Feature Grammars – extracting general features of documents

Posted on November 25, 2016 by Rick Jelliffe

[Update 2021-10-22]

What do I mean by a feature? I mean some simple pattern that is found in a document’s markup that can guide how the document should be individualy processed. A feature in a tax return document might be that it is a late return; two features of a court judgment document might be that it comes from a particular court but does not use the styles we expect from that court.

So I have made a little schema/reporting language Feature Grammars as a tool or technology for feature extraction and representation in XML. It is simpler than Schematron report elements or @flags, and perhaps more efficiently implementable, but could be used as tool to refactor complex transformation systems by bringing out some of the logic into a model: an extra layer in the processing.

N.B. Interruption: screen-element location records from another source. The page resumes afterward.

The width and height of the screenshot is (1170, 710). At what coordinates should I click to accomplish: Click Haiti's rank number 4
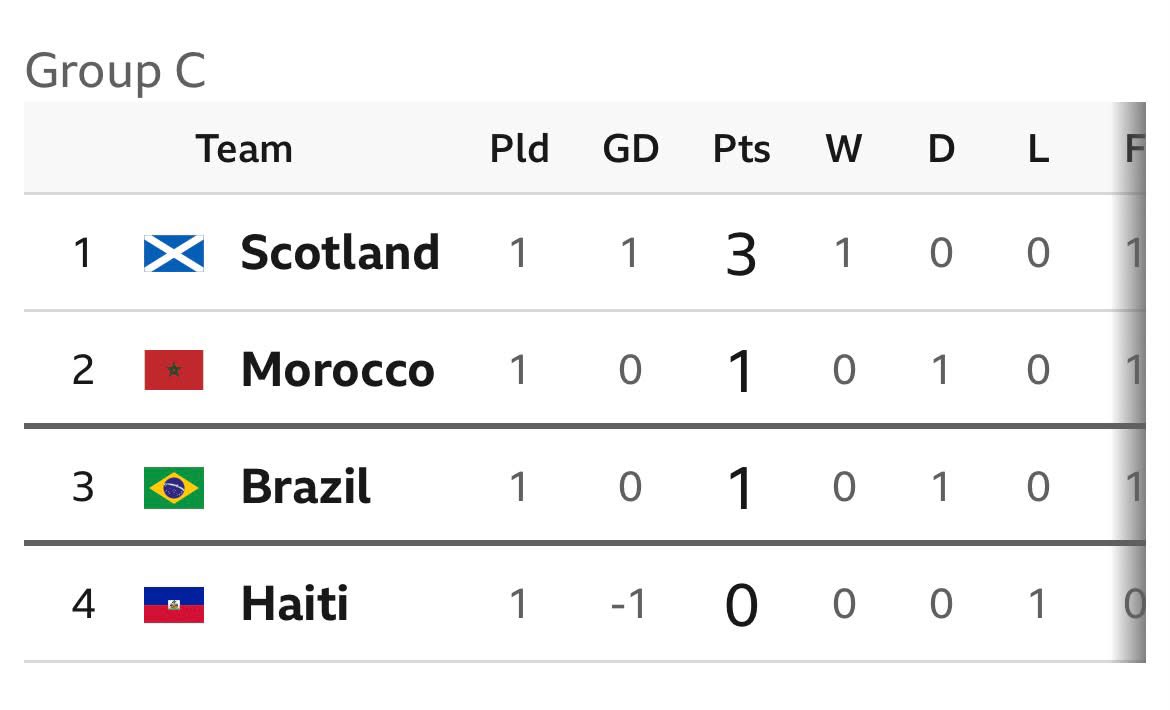[84, 604]
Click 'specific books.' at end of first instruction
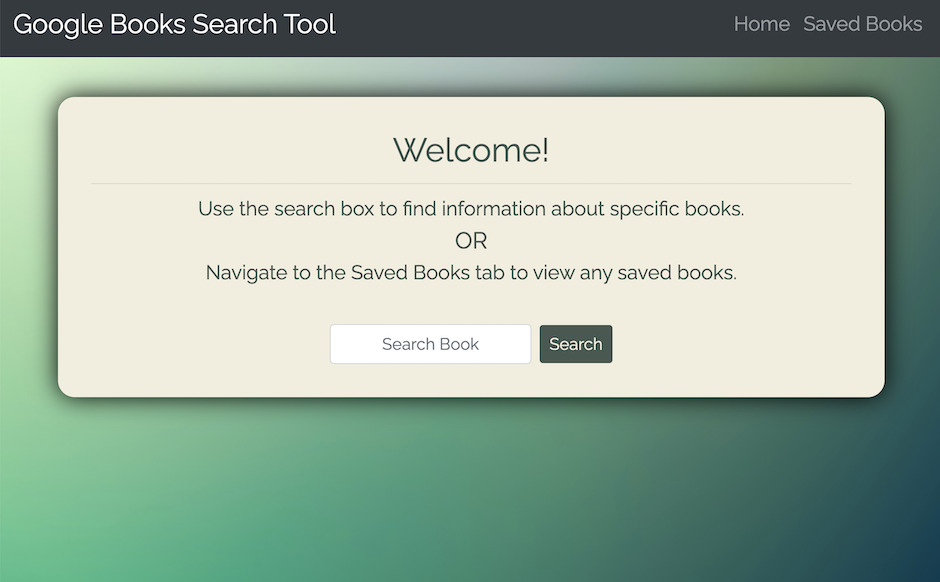This screenshot has width=940, height=582. coord(677,209)
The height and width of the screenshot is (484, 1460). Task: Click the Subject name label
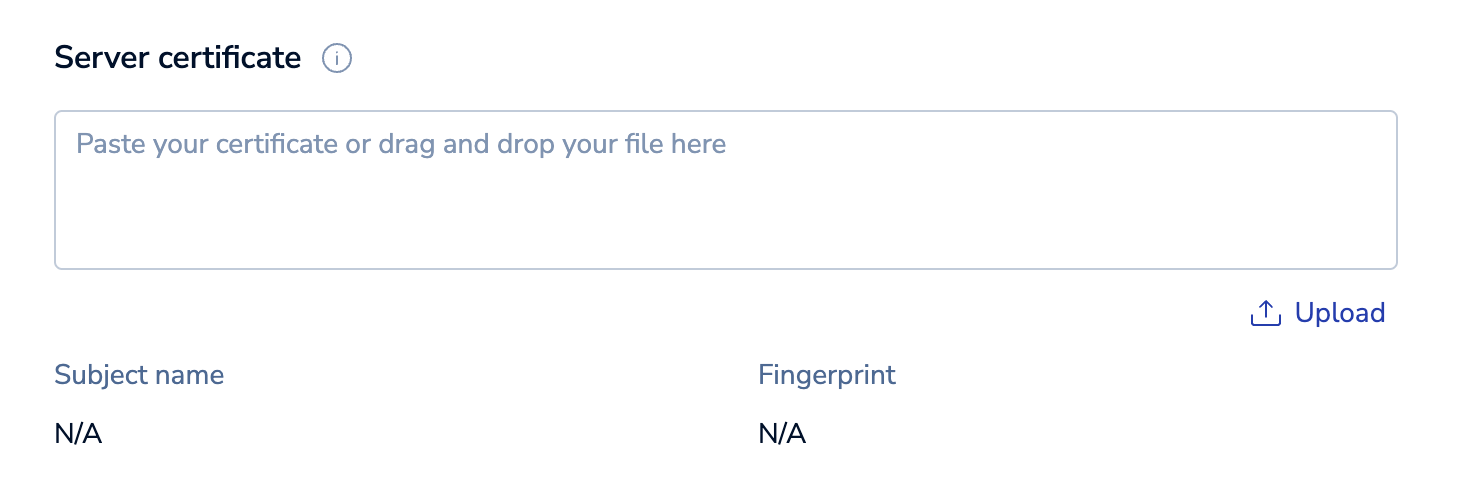(139, 375)
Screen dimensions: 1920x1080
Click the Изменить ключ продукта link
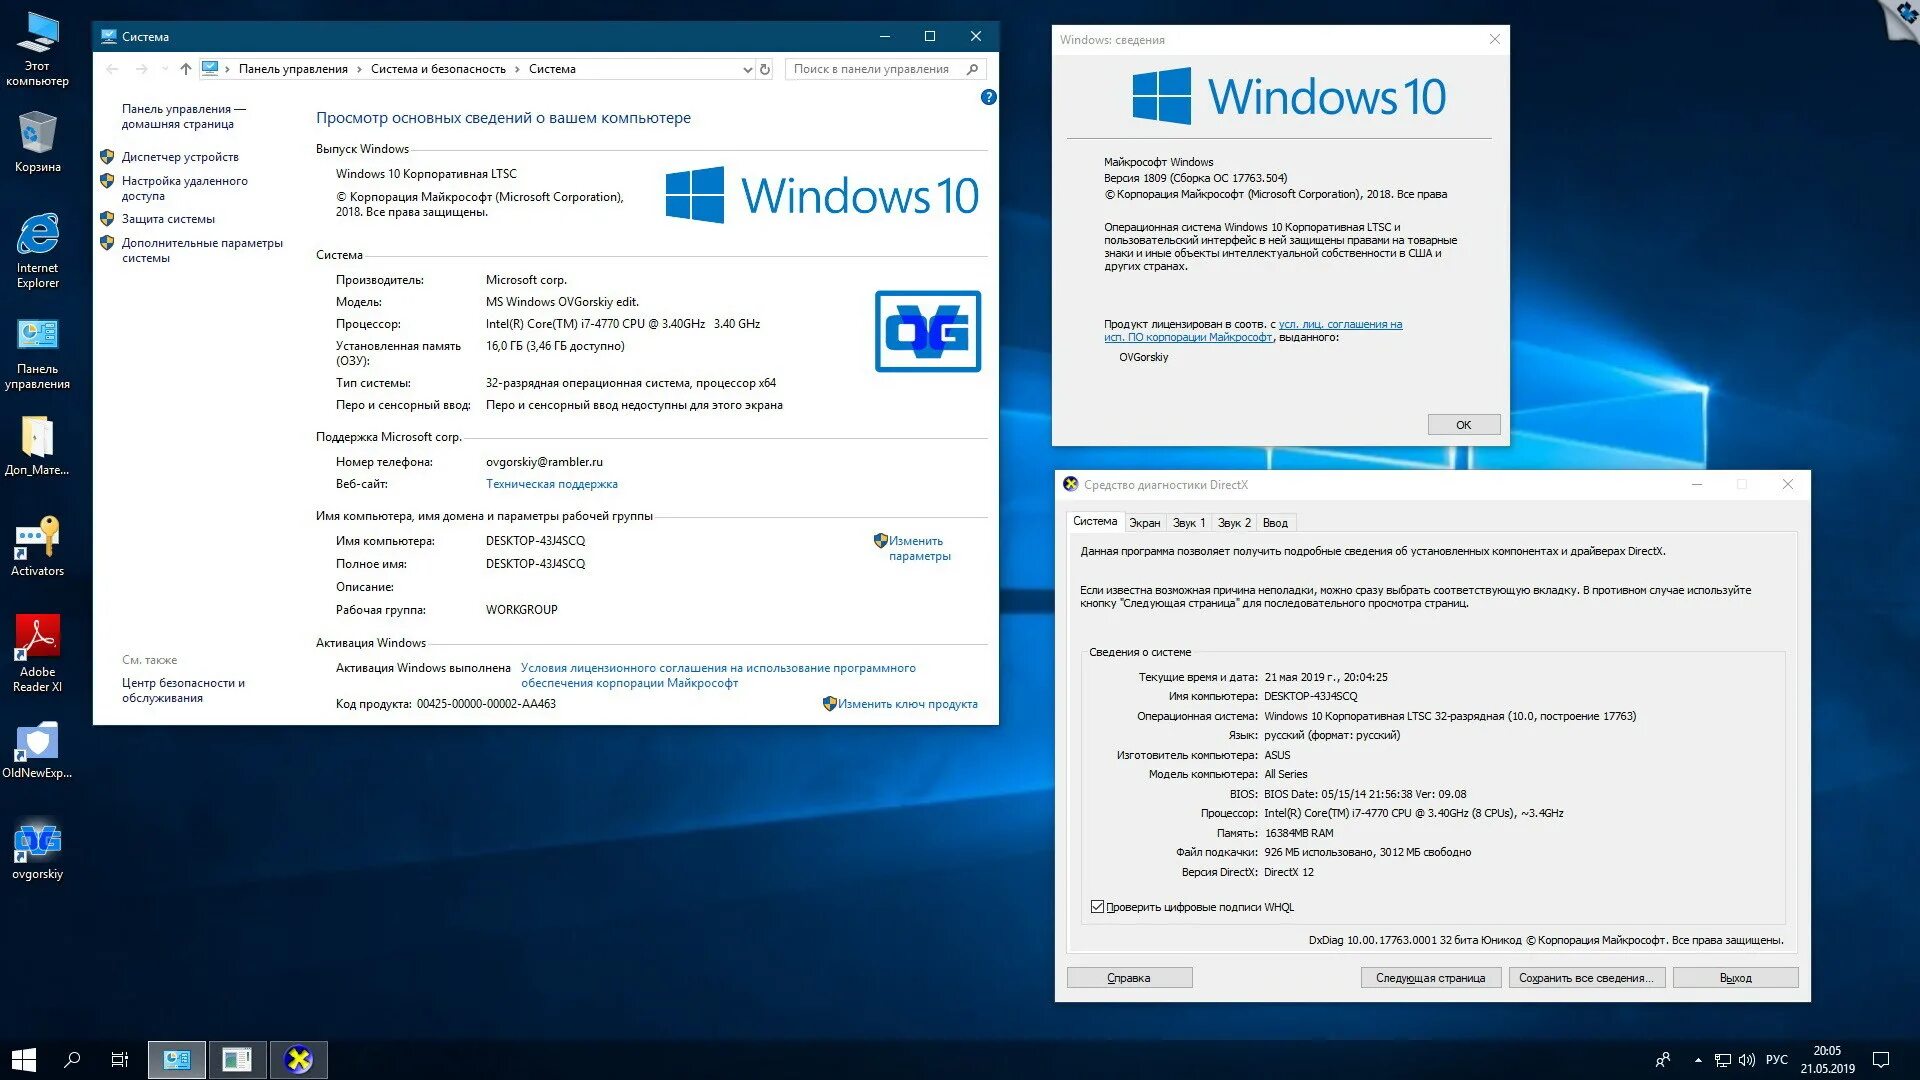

It has a few novel (are they?) features:

  • It allows grammar-like modeling of the hierarchical feature set combinations in the document, and the reporting as a feature tree (rather than a feature vector) that says “we looked for this feature because we found that feature.“
  • It uses XPath for feature detection.
  • It supports feature detection in multiple document types, with alternative detectors for each feature attaching to the same grammar.
  • It follows the same architecture as Schematron, using an XSLT script to generate XSLT code, and indeed could be used to preprocess documents for Schematron or to post-process the SVRL. However, it is not intended as schema language as such.

An open-source proof-of-concept prototype implementation is at:
https://bitbucket.org/CharmOnset/featuregrammars

For more details, see Feature Grammars (PDF)

Feedback and improvements welcome!

It grew out of some years of thinking about remaining gaps with Schematron and XML query languages, and some experience with very large corpuses where dozens of different data sources (indeed, scores of sources, over time) fed very different documents to be converted to a common kitchen-sink transitional DTD: having a common schema made it look like it had been reduced to an N:1 problem, but this disguised that the documents were clustered into, in effect, different discrete languages depending on their source.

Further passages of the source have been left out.